[Data listing]

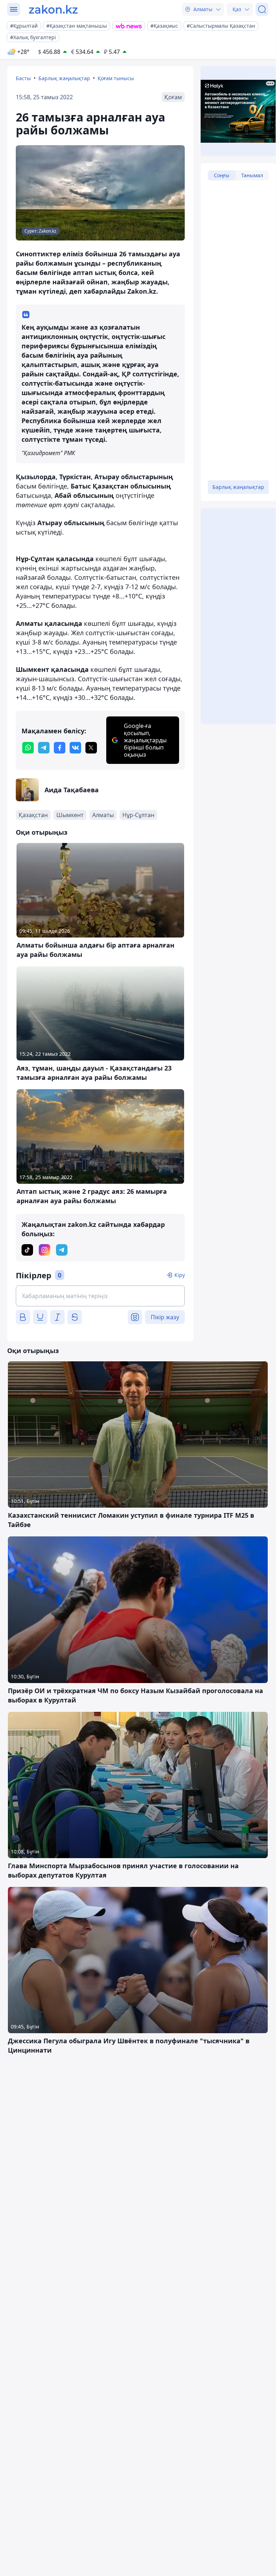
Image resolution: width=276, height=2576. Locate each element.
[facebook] (59, 747)
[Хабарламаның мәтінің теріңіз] (100, 1295)
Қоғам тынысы (116, 78)
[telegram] (43, 747)
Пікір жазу (165, 1317)
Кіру (179, 1274)
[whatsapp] (28, 747)
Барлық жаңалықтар (64, 78)
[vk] (75, 747)
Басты (23, 78)
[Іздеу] (262, 9)
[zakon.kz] (53, 9)
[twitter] (91, 747)
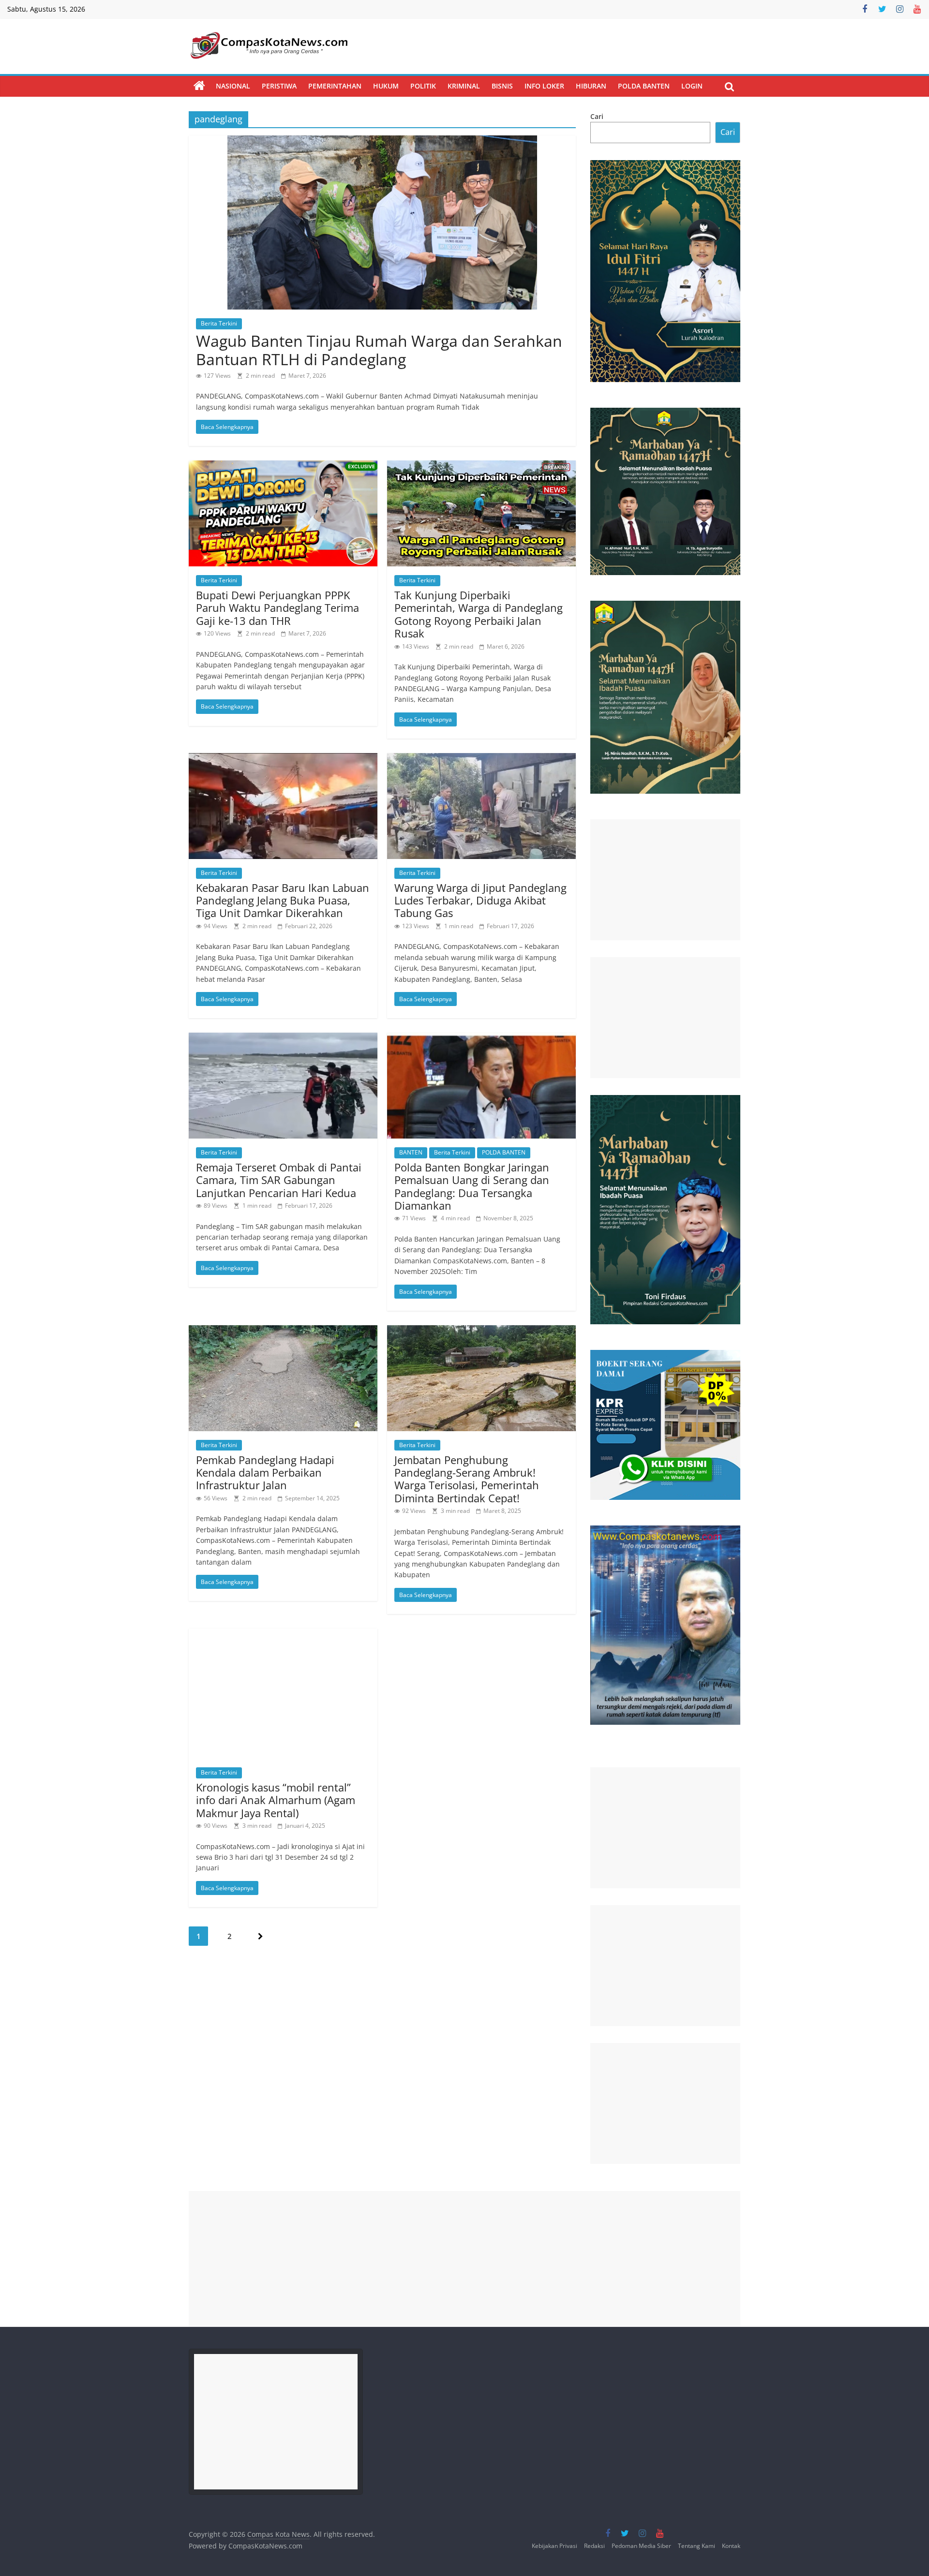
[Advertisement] (665, 879)
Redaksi (594, 2546)
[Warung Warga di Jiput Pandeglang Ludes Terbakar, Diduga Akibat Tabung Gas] (481, 759)
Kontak (731, 2546)
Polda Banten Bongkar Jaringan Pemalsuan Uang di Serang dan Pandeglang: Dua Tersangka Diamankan (471, 1186)
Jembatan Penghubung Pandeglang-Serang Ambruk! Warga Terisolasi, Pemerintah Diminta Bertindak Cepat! (466, 1478)
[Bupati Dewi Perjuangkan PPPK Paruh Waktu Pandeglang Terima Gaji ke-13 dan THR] (283, 466)
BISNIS (502, 85)
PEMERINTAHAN (334, 85)
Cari (596, 116)
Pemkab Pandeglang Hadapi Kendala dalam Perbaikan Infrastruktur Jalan (265, 1472)
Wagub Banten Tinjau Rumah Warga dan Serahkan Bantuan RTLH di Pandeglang (379, 350)
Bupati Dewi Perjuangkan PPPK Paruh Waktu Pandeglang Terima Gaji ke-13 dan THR (277, 608)
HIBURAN (591, 85)
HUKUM (386, 85)
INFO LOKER (544, 85)
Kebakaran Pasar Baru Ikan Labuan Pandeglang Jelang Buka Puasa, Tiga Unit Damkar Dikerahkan (282, 900)
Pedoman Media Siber (641, 2546)
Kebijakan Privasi (554, 2546)
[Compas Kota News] (199, 86)
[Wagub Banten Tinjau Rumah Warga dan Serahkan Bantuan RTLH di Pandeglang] (382, 141)
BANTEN (410, 1152)
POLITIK (423, 85)
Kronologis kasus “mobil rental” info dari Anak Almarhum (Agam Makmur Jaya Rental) (275, 1800)
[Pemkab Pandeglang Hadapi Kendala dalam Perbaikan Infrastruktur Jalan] (283, 1331)
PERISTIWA (279, 85)
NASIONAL (233, 85)
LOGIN (692, 85)
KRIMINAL (464, 85)
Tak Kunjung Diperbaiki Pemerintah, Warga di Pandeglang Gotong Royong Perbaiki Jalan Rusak (478, 614)
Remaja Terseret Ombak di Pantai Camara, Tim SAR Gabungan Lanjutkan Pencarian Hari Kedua (278, 1180)
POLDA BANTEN (644, 85)
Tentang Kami (696, 2546)
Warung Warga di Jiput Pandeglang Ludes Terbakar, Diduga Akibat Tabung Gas (480, 900)
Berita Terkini (219, 323)
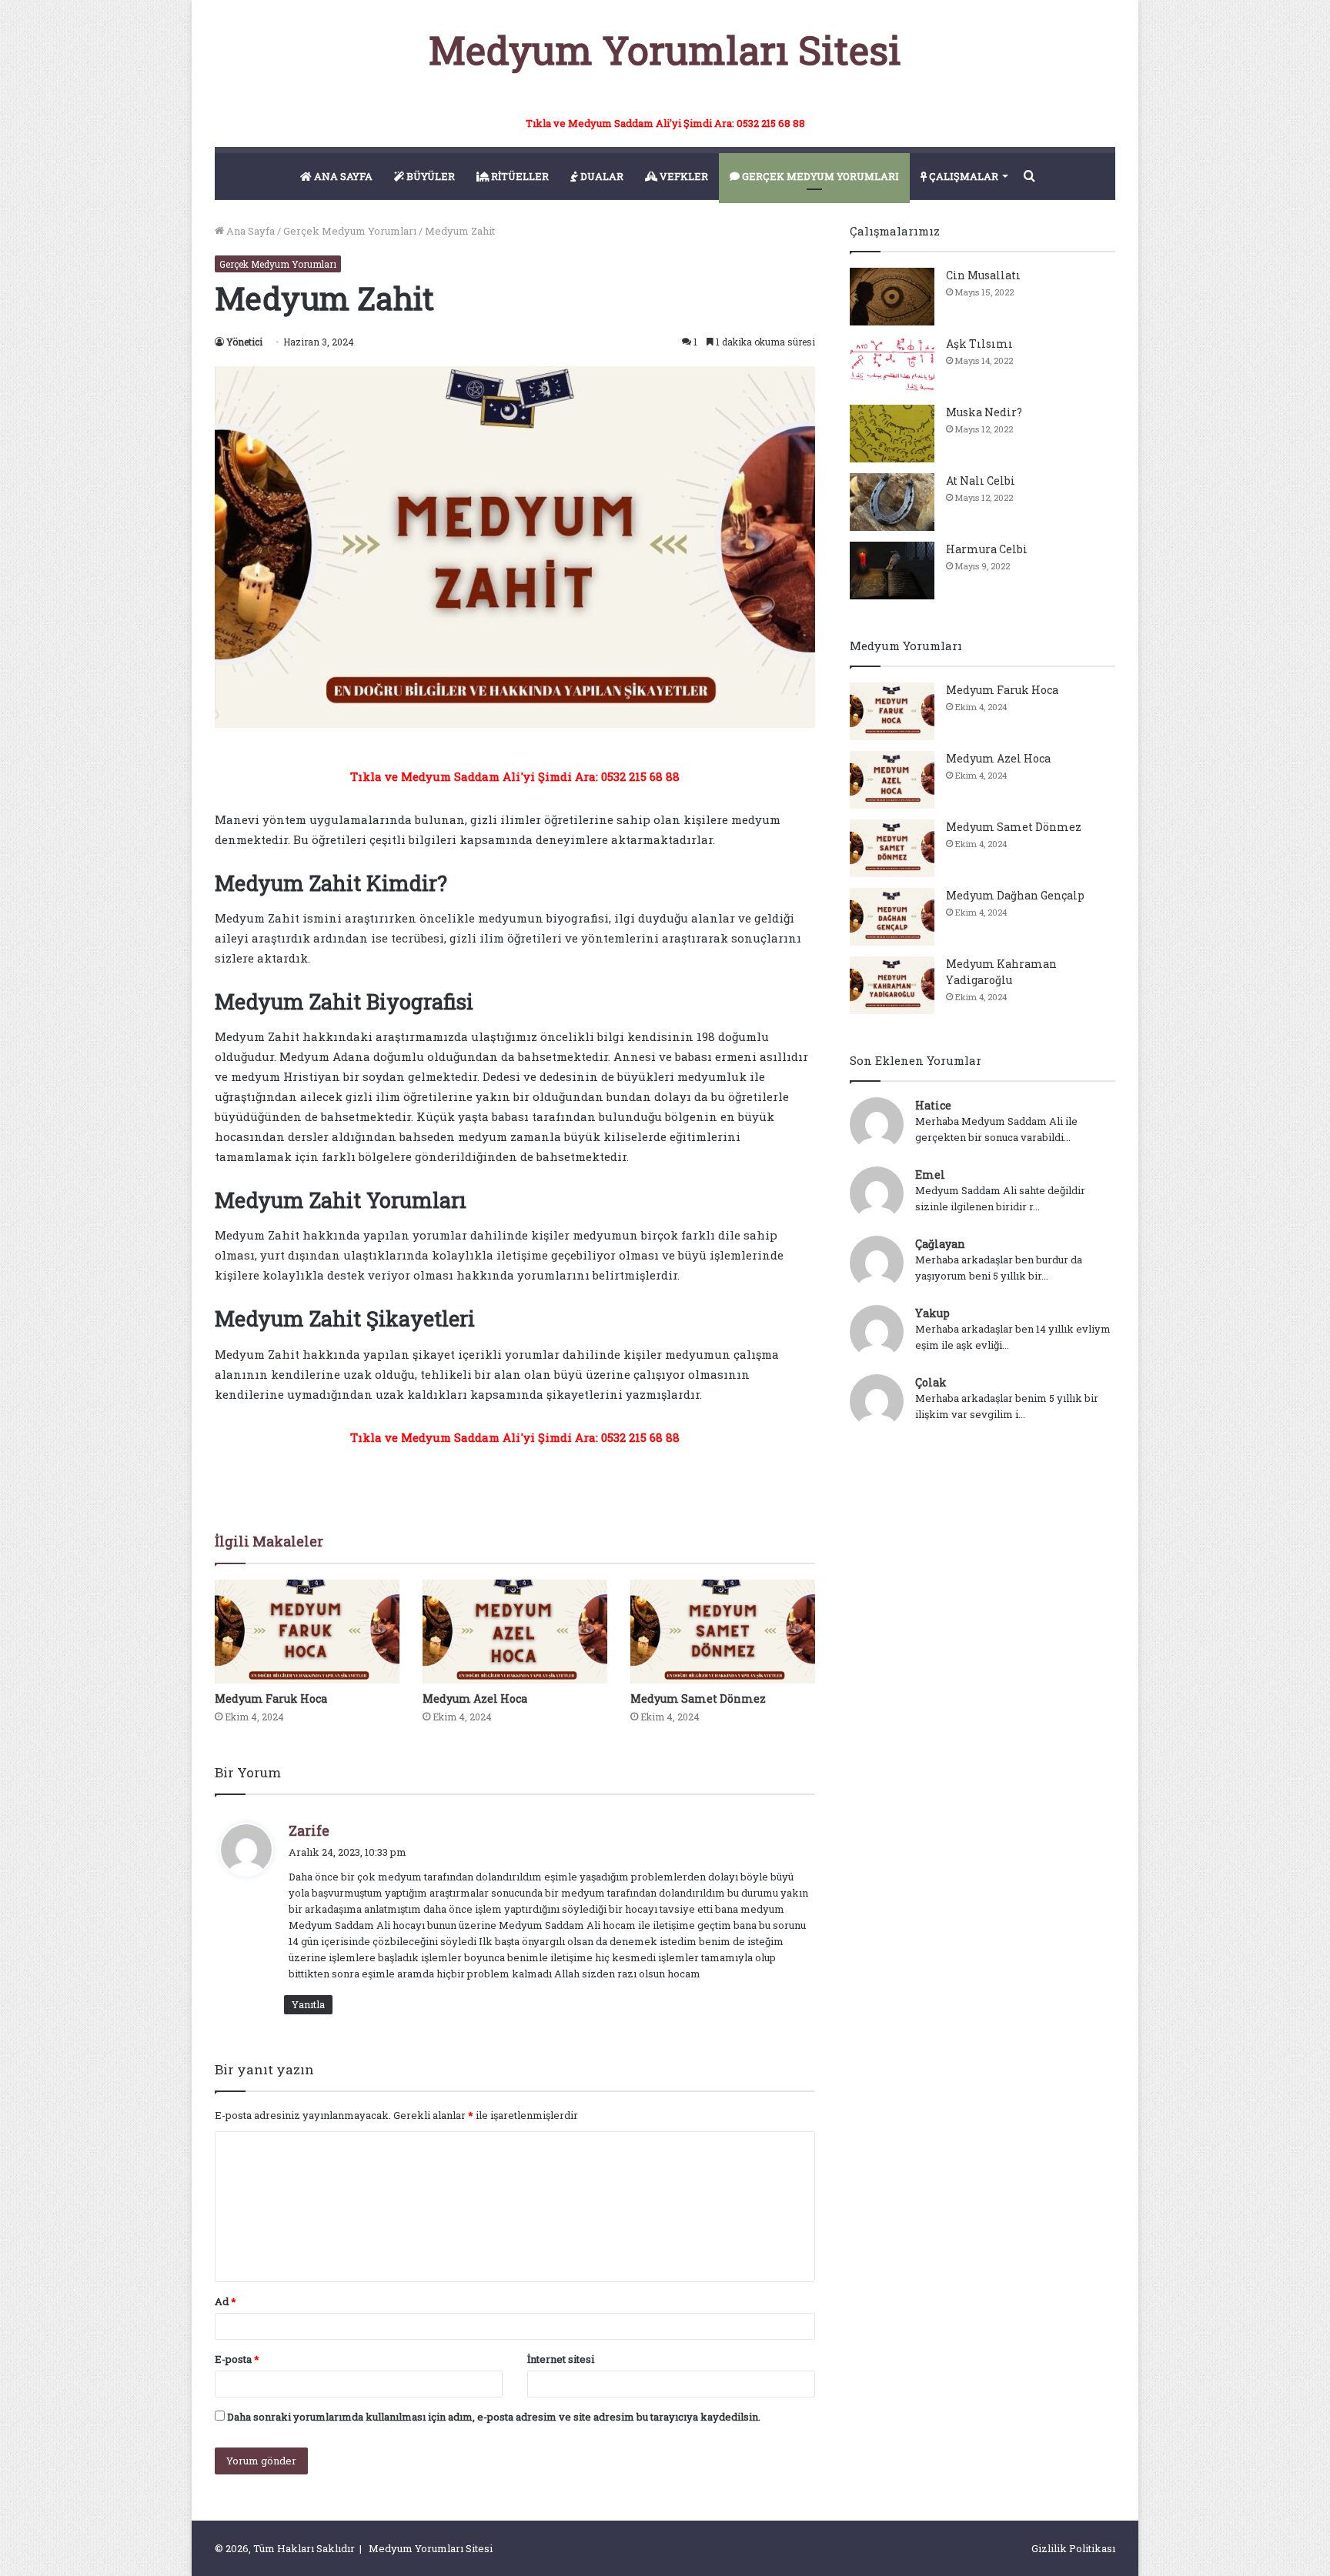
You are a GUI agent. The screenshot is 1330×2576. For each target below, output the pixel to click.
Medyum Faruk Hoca (271, 1698)
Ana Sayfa (249, 231)
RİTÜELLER (519, 176)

[/Data listing]

### Exercise objective
Write the listing out in full, exactly; no images.

### Solution to the exercise
Image resolution: width=276, height=2576. Locate each element.
[facebook] (59, 747)
[Хабарламаның мәтінің теріңіз] (100, 1295)
Қоғам тынысы (116, 78)
[telegram] (43, 747)
Пікір жазу (165, 1317)
Кіру (179, 1274)
[whatsapp] (28, 747)
Барлық жаңалықтар (64, 78)
[vk] (75, 747)
Басты (23, 78)
[Іздеу] (262, 9)
[zakon.kz] (53, 9)
[twitter] (91, 747)
[Advertisement] (665, 879)
Redaksi (594, 2546)
[Warung Warga di Jiput Pandeglang Ludes Terbakar, Diduga Akibat Tabung Gas] (481, 759)
Kontak (731, 2546)
Polda Banten Bongkar Jaringan Pemalsuan Uang di Serang dan Pandeglang: Dua Tersangka Diamankan (471, 1186)
Jembatan Penghubung Pandeglang-Serang Ambruk! Warga Terisolasi, Pemerintah Diminta Bertindak Cepat! (466, 1478)
[Bupati Dewi Perjuangkan PPPK Paruh Waktu Pandeglang Terima Gaji ke-13 dan THR] (283, 466)
BISNIS (502, 85)
PEMERINTAHAN (334, 85)
Cari (596, 116)
Pemkab Pandeglang Hadapi Kendala dalam Perbaikan Infrastruktur Jalan (265, 1472)
Wagub Banten Tinjau Rumah Warga dan Serahkan Bantuan RTLH di Pandeglang (379, 350)
Bupati Dewi Perjuangkan PPPK Paruh Waktu Pandeglang Terima Gaji ke-13 dan THR (277, 608)
HIBURAN (591, 85)
HUKUM (386, 85)
INFO LOKER (544, 85)
Kebakaran Pasar Baru Ikan Labuan Pandeglang Jelang Buka Puasa, Tiga Unit Damkar Dikerahkan (282, 900)
Pedoman Media Siber (641, 2546)
Kebijakan Privasi (554, 2546)
[Compas Kota News] (199, 86)
[Wagub Banten Tinjau Rumah Warga dan Serahkan Bantuan RTLH di Pandeglang] (382, 141)
BANTEN (410, 1152)
POLITIK (423, 85)
Kronologis kasus “mobil rental” info dari Anak Almarhum (Agam Makmur Jaya Rental) (275, 1800)
[Pemkab Pandeglang Hadapi Kendala dalam Perbaikan Infrastruktur Jalan] (283, 1331)
PERISTIWA (279, 85)
NASIONAL (233, 85)
LOGIN (692, 85)
KRIMINAL (464, 85)
Tak Kunjung Diperbaiki Pemerintah, Warga di Pandeglang Gotong Royong Perbaiki Jalan Rusak (478, 614)
Remaja Terseret Ombak di Pantai Camara, Tim SAR Gabungan Lanjutkan Pencarian Hari Kedua (278, 1180)
POLDA BANTEN (644, 85)
Tentang Kami (696, 2546)
Warung Warga di Jiput Pandeglang Ludes Terbakar, Diduga Akibat Tabung Gas (480, 900)
Berita Terkini (219, 323)
You are a GUI agent. The screenshot is 1330×2576. For each target below, output the pixel to click.
Medyum Faruk Hoca (271, 1698)
Ana Sayfa (249, 231)
RİTÜELLER (519, 176)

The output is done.